> [Directions for this task] Reproduce every record exactly.

** Opening Extracted entries block **

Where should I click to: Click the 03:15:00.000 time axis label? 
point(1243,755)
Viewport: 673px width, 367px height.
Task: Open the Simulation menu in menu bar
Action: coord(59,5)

** Closing Extracted entries block **

> [Exercise result]
Where should I click to: Click the 03:15:00.000 time axis label? 
point(1243,755)
Viewport: 673px width, 367px height.
Task: Open the Simulation menu in menu bar
Action: coord(59,5)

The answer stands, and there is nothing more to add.